Mas o ano de 1913 anuncia outro tipo de cataclismo, com a publicação que faz do livro “A Mulher”. A autora põe em causa o que está estabelecido, debate-se entre contradições e os direitos da mulher. «A pouco e pouco, por uma evolução lenta e segura, o aspecto de todas as coisas foi mudando à minha vista. […] habituei-me a julgar o que se me apresentava, não através do que os outros pensavam, mas sim através do meu próprio raciocínio que se ia libertando gradualmente dos preconceitos».

Esta libertação corresponde a uma viragem na sua vida. Virgínia vai protagonizar aquele que se julga ser o primeiro divórcio português, tendo Afonso Costa como advogado. Fugindo do escândalo, que fará com que lhe seja retirada a guarda dos três filhos, segue-os até à Suíça, país onde estudam em colégios internos, corria o ano de 1918. Vira-se então para a escrita e a tradução, divulgando autores portugueses, como João de Barros, Garcia de Resende e Camões.

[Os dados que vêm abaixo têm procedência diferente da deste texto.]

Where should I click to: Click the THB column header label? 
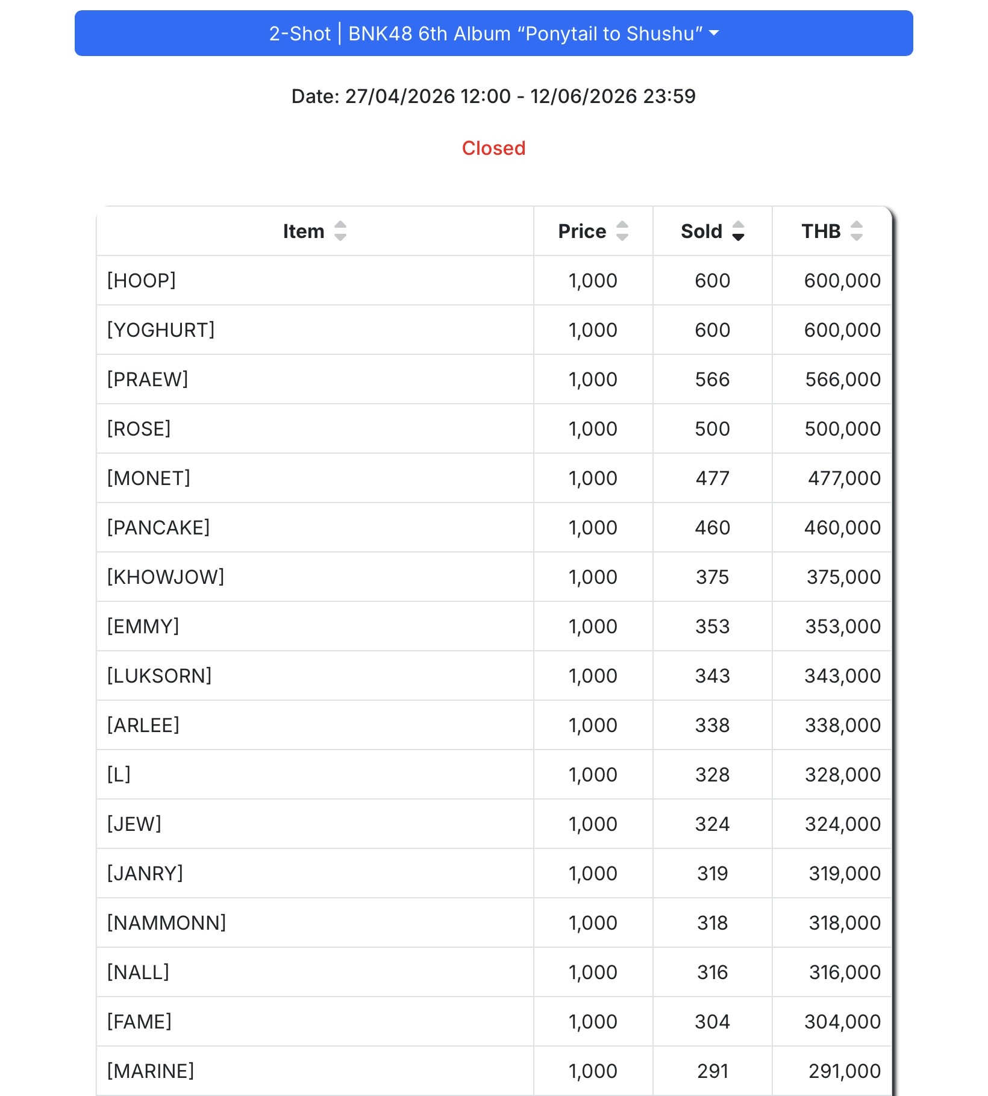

Numa segunda fase, já ao lado dos filhos, muda-se para Paris. É lá que perderá Luísa, a filha mais nova, que acabara de fazer 16 anos, desastre que não a abandona.

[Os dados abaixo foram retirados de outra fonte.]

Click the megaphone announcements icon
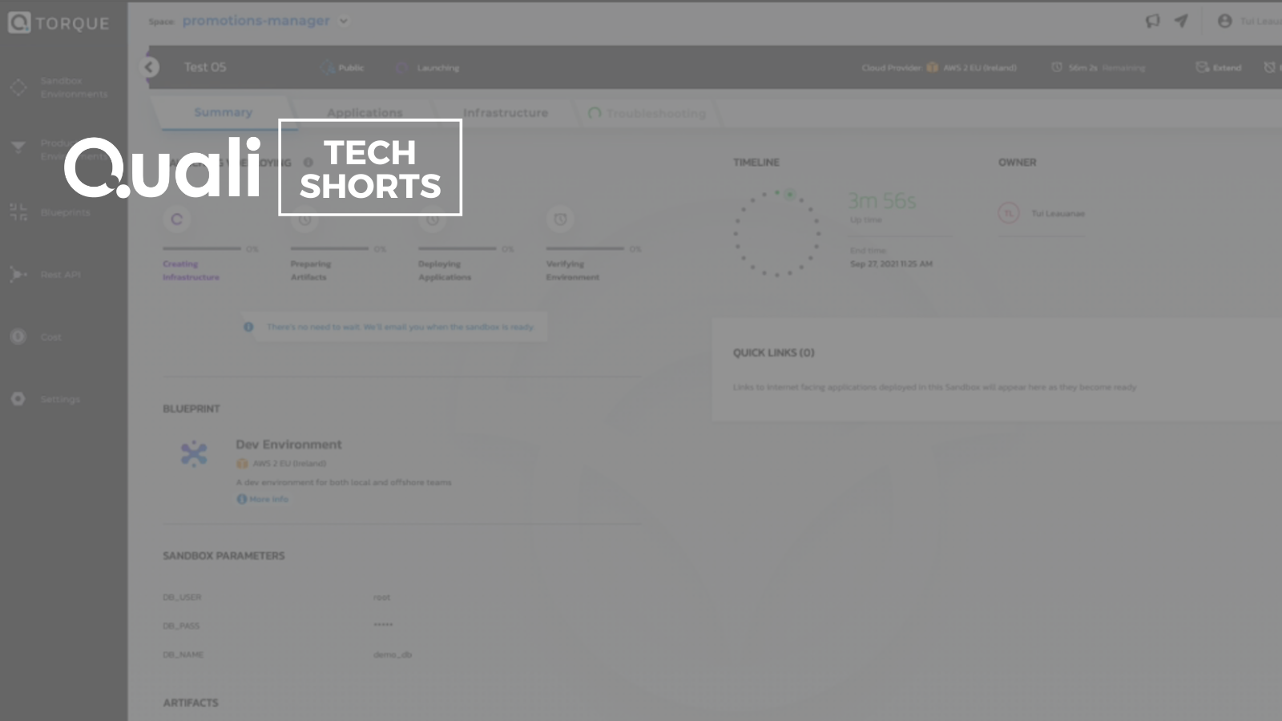Image resolution: width=1282 pixels, height=721 pixels. [x=1152, y=22]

Dois anos mais tarde, bem relacionada e inserida no meio da boémia artística parisiense, Virgínia decide aventurar-se no cinema. Vê a indústria como capaz de promover a cultura de um país e um negócio atraente. Conta nesse fôlego com o entusiasmo e a colaboração dos filhos Luís Manuel e José. Fundada a produtora Fortuna Films, filma “A Sereia de Pedra” (1922) e “Os Olhos da Alma” (1923), que se desenrola na Nazaré, ambos escritos por si e dirigidos por Roger Lion. Ana Sofia Pereira, que a estudou enquanto guionista, observa que Virgínia «escreve e constrói personagens femininas (boas e más, dentro e fora de uma imagem mais estereotípica da mulher) que nunca têm de se desculpar. (…) Têm personalidade própria e não precisam de se redimir por isso».

Por diversas razões, a empresa acabará por falir. Virgínia recentra-se na escrita e traduz Dickens, Georges Sand, Marco Aurélio e Cervantes. Pelo meio, torna-se amiga de Madame Curie.

 Ao longo do seu exílio, corresponde-se com figuras da cultura e da política portuguesa. Com os Nova Goa mantém a distância – antes de morrer, o pai fez a família prometer que não se relacionará com ela ou com os seus filhos. A escritora alimenta ainda uma ligação próxima com a poetisa e música madeirense Matilde Sauvayre da Câmara, a quem escreve detalhadas cartas. Em matéria de pedagogia, tema que sempre tomará como essencial, interessa-se por Pestalozzi e Froebel.

Já com 50 anos, e no final da década de 1920, encontra a jovem mulher com quem viverá o resto dos dias, a inglesa Pamela Boden.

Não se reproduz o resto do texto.